=== DIRECTIONS ===
Nothing but the lines below between the line holding "Image resolution: width=624, height=2576." and the line holding "Notwendig (76, 208)", inclusive, should appear in the answer, each set down exactly.

PROVIDED DATA Start Marker

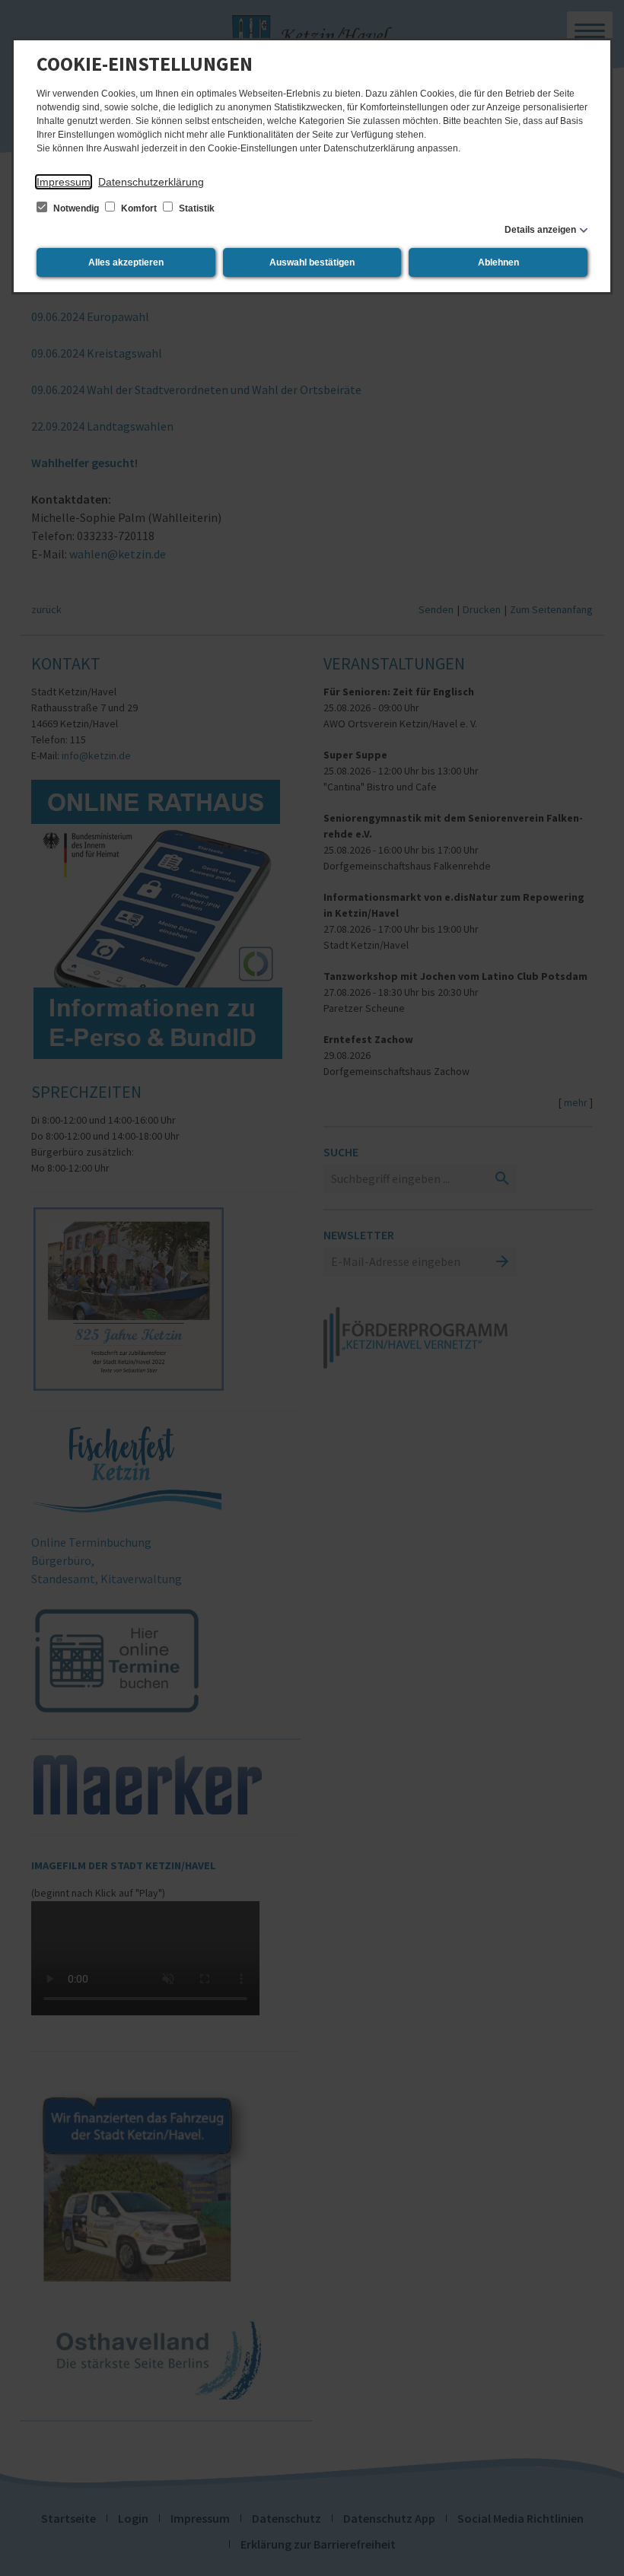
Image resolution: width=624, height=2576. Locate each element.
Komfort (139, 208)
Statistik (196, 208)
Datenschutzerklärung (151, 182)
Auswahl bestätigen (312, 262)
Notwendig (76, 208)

PROVIDED DATA End Marker
PROVIDED DATA Start Marker

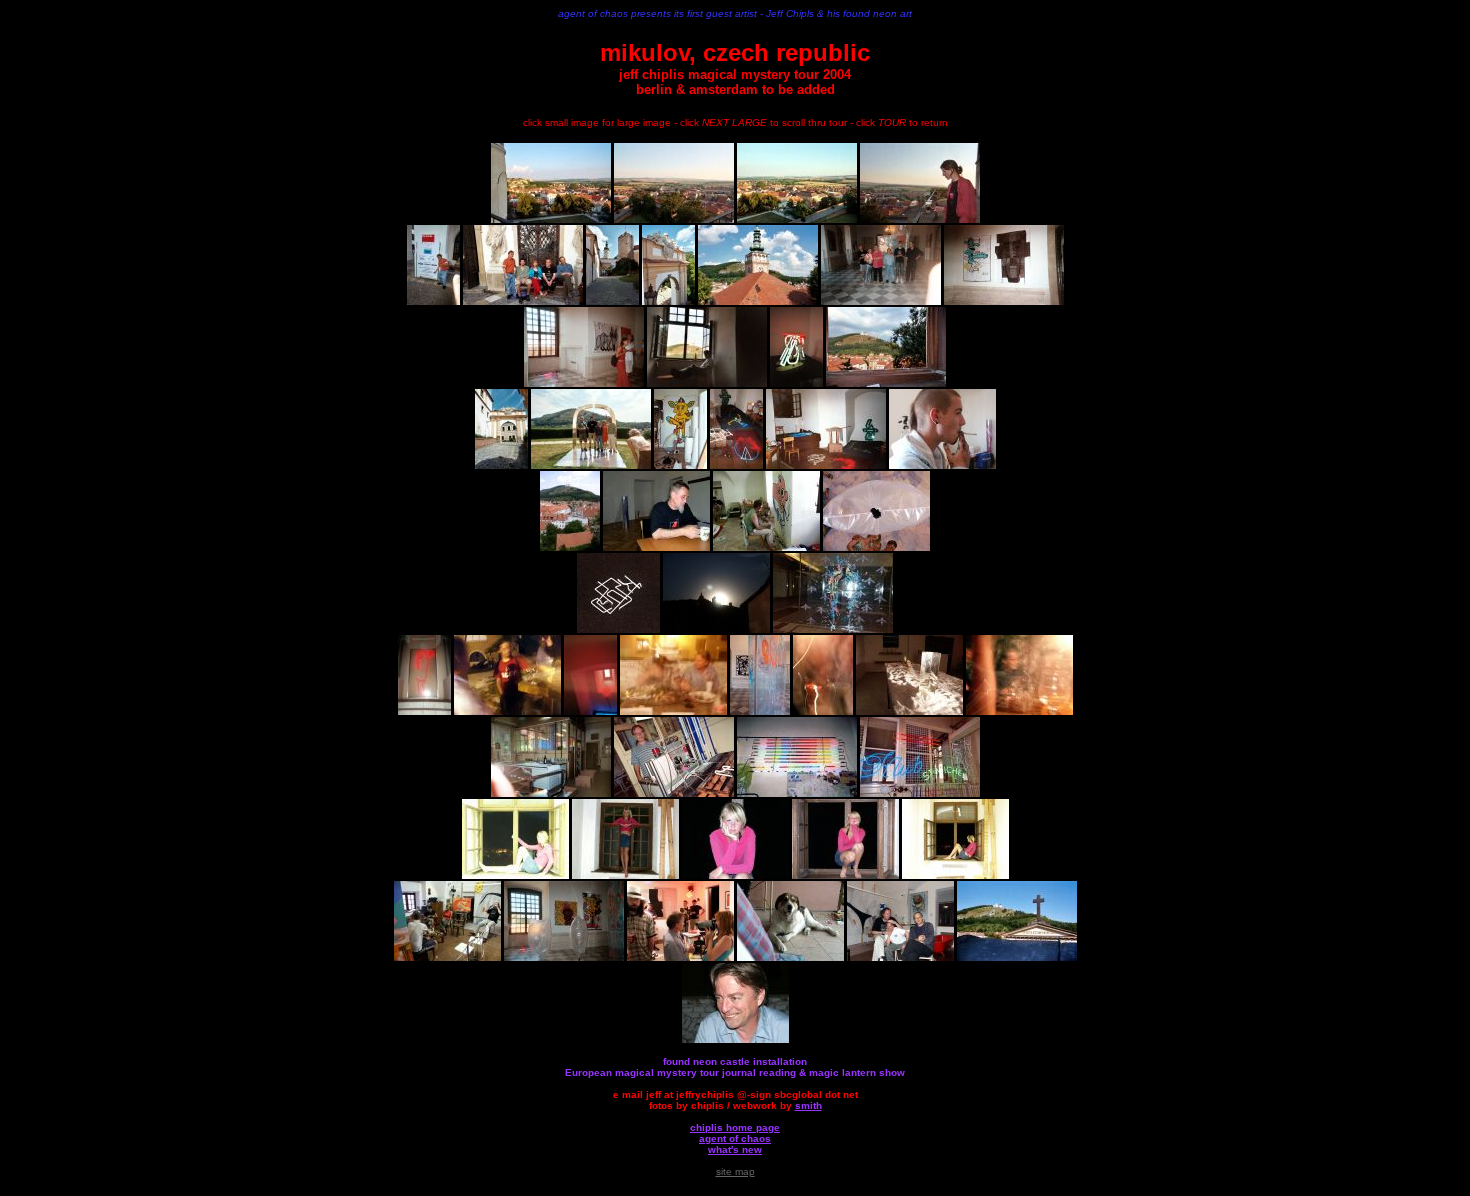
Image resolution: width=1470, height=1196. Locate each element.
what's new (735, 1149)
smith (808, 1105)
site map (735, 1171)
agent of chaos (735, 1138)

PROVIDED DATA End Marker

=== RESULT OF THE EXERCISE ===
Image resolution: width=624, height=2576. Locate each element.
Komfort (139, 208)
Statistik (196, 208)
Datenschutzerklärung (151, 182)
Auswahl bestätigen (312, 262)
Notwendig (76, 208)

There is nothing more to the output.